Background: Nail changes associated with chemotherapeutic drugs are common and can compromise the quality of life of cancer patients if left overlooked by a clinician. Aim: The aim of this study was to study the common pattern of nail changes caused by chemotherapeutic drugs. Materials and Methods: A single-institutional prospective observational study was conducted for patients with histopathologically proven malignancy without prior nail changes undergoing first-line systemic chemotherapy. Analysis of frequency distribution and associations of categorical variables was performed by Chi-square test and multivariate analysis, using IBM SPSS statistics version 21 for Windows. P ≤ 0.05 was considered statistically significant. Results: The incidence of nail changes in the present study was 42% (182 out of 434 cases). Nail changes were commonly observed following 1–2 cycles of chemotherapy, and most of them were Grade 1 changes. The most common nail change observed was chromonychia (49%), followed by onychorrhexis (29%). Chemotherapeutic drugs frequently associated were taxane (65.3%) and platinum compounds (57.7%). Nail changes found associated with taxane included the largest varieties, i.e., chromonychia, onychorrhexis, splinter hemorrhage, Terry′s nail, half-and-half nail, Beau′s lines, onychodystrophy, and paronychia. Nail changes associated with platinum drugs were onychorrhexis and chromonychia. Adriamycin, bleomycin, vinblastine, and dacarbazine regimen was associated with leukonychia. Adriamycin and cyclophosphamide both were independently associated with chromonychia.
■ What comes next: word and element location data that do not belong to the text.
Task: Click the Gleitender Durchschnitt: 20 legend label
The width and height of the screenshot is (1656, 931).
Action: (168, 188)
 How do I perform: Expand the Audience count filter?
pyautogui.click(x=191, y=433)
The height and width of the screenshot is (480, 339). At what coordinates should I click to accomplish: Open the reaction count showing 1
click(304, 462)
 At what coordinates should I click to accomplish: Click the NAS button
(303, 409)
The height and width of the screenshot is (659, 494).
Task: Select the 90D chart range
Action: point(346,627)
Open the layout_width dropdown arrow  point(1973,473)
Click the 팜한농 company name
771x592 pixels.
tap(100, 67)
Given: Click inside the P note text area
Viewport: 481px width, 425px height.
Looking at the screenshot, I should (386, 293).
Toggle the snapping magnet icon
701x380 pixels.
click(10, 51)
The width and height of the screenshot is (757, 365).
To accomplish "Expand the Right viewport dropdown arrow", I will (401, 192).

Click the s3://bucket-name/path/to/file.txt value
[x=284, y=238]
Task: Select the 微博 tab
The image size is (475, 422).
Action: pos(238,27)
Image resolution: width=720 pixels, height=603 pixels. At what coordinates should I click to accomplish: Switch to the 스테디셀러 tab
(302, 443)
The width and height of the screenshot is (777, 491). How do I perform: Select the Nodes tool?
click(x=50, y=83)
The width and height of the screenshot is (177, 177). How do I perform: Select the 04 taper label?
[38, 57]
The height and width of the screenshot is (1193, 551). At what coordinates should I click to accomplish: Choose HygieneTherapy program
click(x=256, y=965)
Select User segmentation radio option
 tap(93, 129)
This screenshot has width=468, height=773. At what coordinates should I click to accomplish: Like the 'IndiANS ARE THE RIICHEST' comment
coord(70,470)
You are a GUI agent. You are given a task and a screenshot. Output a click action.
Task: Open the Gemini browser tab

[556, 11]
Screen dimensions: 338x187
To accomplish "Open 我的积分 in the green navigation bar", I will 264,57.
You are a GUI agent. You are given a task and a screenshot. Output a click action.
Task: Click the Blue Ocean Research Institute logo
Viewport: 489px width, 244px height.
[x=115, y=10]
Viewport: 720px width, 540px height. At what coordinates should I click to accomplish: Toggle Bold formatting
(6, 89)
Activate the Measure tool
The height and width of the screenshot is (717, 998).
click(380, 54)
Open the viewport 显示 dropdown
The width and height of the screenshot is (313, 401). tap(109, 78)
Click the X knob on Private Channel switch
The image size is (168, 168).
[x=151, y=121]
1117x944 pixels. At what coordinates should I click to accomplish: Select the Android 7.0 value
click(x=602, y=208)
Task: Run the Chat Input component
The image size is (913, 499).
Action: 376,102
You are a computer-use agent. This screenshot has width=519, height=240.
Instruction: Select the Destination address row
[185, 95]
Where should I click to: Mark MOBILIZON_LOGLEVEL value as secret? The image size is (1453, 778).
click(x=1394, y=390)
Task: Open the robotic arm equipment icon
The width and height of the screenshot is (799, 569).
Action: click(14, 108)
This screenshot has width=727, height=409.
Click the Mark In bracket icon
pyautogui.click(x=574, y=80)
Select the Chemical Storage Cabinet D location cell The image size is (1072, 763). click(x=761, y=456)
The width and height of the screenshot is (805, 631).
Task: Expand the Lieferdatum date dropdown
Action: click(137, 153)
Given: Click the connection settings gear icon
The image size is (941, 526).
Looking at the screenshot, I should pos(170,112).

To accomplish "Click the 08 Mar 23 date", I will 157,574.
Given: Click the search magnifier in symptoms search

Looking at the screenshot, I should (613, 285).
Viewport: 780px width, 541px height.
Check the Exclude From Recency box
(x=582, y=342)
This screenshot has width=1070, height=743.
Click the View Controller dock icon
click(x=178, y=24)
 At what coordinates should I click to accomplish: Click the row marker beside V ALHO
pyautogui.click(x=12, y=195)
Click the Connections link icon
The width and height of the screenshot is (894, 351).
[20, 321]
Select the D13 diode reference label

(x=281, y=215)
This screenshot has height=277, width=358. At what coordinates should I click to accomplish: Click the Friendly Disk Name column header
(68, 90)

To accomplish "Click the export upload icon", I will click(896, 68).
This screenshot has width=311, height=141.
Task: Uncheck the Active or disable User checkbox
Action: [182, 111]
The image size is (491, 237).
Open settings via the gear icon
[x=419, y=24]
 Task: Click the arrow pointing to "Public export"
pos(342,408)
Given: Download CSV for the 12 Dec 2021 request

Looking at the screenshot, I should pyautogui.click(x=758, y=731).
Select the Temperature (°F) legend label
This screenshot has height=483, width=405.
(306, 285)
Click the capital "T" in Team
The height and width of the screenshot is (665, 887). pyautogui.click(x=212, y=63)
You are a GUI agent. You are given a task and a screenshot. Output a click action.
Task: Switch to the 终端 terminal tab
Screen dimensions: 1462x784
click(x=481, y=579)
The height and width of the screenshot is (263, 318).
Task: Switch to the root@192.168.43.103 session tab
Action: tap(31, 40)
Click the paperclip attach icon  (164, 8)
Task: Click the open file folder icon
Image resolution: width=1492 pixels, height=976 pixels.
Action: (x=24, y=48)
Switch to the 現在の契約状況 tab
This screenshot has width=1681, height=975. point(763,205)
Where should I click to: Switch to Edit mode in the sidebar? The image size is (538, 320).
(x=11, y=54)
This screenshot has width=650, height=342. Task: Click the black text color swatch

Conclusion: A knowledge of chemotherapy-induced nail changes can avoid inadvertent diagnostic interventions and improve the quality of life by timely and proper patient counseling.

Keywords: Cancer, chemotherapy, drug, nail changes


How to cite this article:
Samal K, Mohanty S, Satapathy S. Chemotherapeutic drug-induced nail changes: A prospective observational study. Turk J Dermatol 2021;15:61-5

How to cite this URL:
Samal K, Mohanty S, Satapathy S. Chemotherapeutic drug-induced nail changes: A prospective observational study. Turk J Dermatol [serial online] 2021 [cited 2021 Nov 30];15:61-5. Available from: https://www.tjdonline.org/text.asp?2021/15/3/61/326946




  Introduction Top


Cancer chemotherapeutic drugs are associated with different nail changes, which might result from one or more of the following proposed mechanisms: (i) damage to the nail matrix, causing aberrant nail plate growth; (ii) nail bed damage; (iii) damage to the proximal nail fold; and (iv) aberrant blood flow to the nail bed.[1],[2] The chemotherapy-induced nail changes frequently mimic nail changes associated with many systemic diseases such as rheumatoid arthritis, systemic lupus erythematosus, antiphospholipid antibody syndrome, psoriasis, pulmonary embolism, coronary thrombosis, cirrhosis, congestive cardiac failure, renal failure, nephrotic or nephritic syndrome, anemia, diabetes, porphyria, peripheral vascular disease, liver diseases, malnutrition, Addison′s disease, hyperparathyroidism, and acquired immune deficiency infections.[3],[4],[5],[6],[7],[8] Development of nail changes among these patients with terminal illness creates anxiety and apprehension and compromises the quality of life.[4] In view of limited prospective data available, we conducted a prospective observational study to find the association of frequent nail changes associated with chemotherapeutic drugs.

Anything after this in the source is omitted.